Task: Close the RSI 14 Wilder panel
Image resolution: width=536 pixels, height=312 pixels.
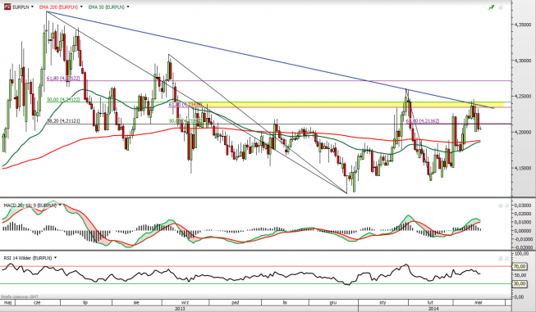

========================================

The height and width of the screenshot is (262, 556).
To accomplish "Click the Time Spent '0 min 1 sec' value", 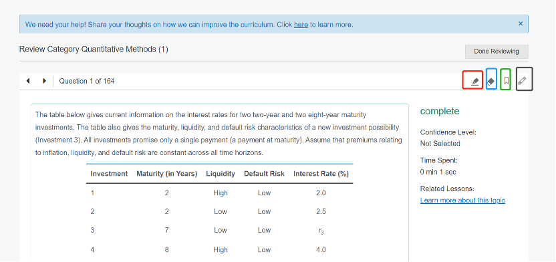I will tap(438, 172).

========================================

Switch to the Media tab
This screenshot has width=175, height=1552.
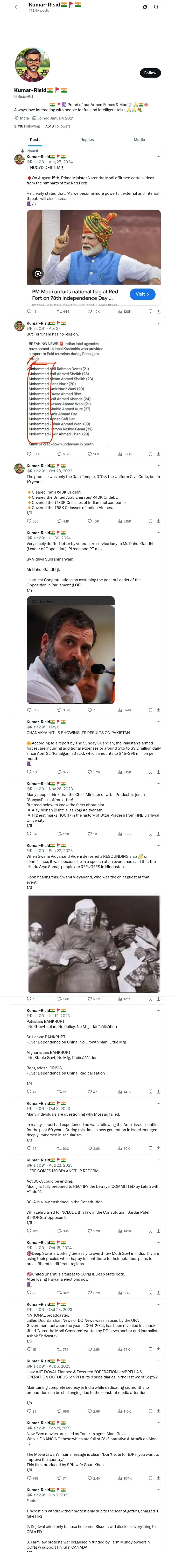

========================================

# Written problem
Reproduce the portion of the data that opens with the line containing "Switch to the Media tab" and closes with the line containing "This screenshot has width=175, height=1552.", inclusive of both.

# Answer to the problem
Switch to the Media tab
This screenshot has width=175, height=1552.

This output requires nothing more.